Mais, ce décompte ne tient pas compte du temps de parole des ministres aux amendements. Pour les amendements 54 à 51, Éric Dupond-Moretti a parlé pendant 6 minutes et 35 secondes et Isabelle Rome, 5 minutes et 11 secondes. Sur les amendements 21 à 40, ils ont respectivement parlé durant 4 minutes et 55 secondes et une minute et 57 secondes.
Sur la séance du soir, qui a duré 02h38mn19, le Gouvernement a pris la parole - selon notre décompte approximatif réalisé sur la base de la vidéo fournie par l'Assemblée nationale, pendant 40 minutes et 2 secondes. Dès lors, peut-on parler d'obstruction gouvernementale ? Si on se fie à ce seul décompte arithmétique et imparfait, non. Pour autant et le compte rendu de séance - quand il sera disponible - le montrera, le Garde des Sceaux a tout fait pour hystériser les débats. Sa difficulté réside dans son absence de soutiens en dehors de la seule majorité présidentielle. Selon l'avis d'avocats en droit de la famille, le texte d'Aurélien Pradié n'est pas exempt de lacunes. Le Garde des Sceaux a vainement tenté de convaincre les députés indécis du bien-fondé de ses réserves. Mais, son attitude générale n'a réussi qu'à crisper l'auditoire.

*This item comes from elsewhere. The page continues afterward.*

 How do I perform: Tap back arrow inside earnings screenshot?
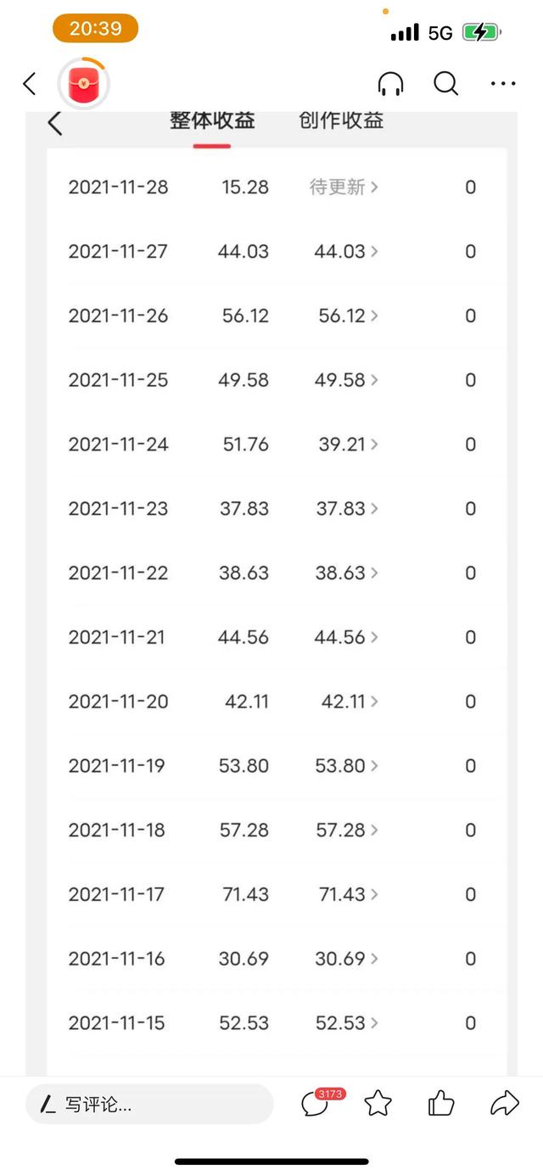[x=55, y=123]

C'est in extremis que le texte a été voté, aussi bien sur le temps sur le nombre de votants. 41 pour et 40 contre.
Les deux textes adoptés vont être envoyés au Sénat, qui les mettra à l'ordre du jour quand cela lui conviendra.
Quant à l'atmosphère générale à l'Assemblée nationale, nous ne pouvons que rejoindre les vues exposées dans l'article de Wally Bordas, à savoir que l'ambiance se tend considérablement et que la trêve des confiseurs sera la bienvenue pour tout le monde.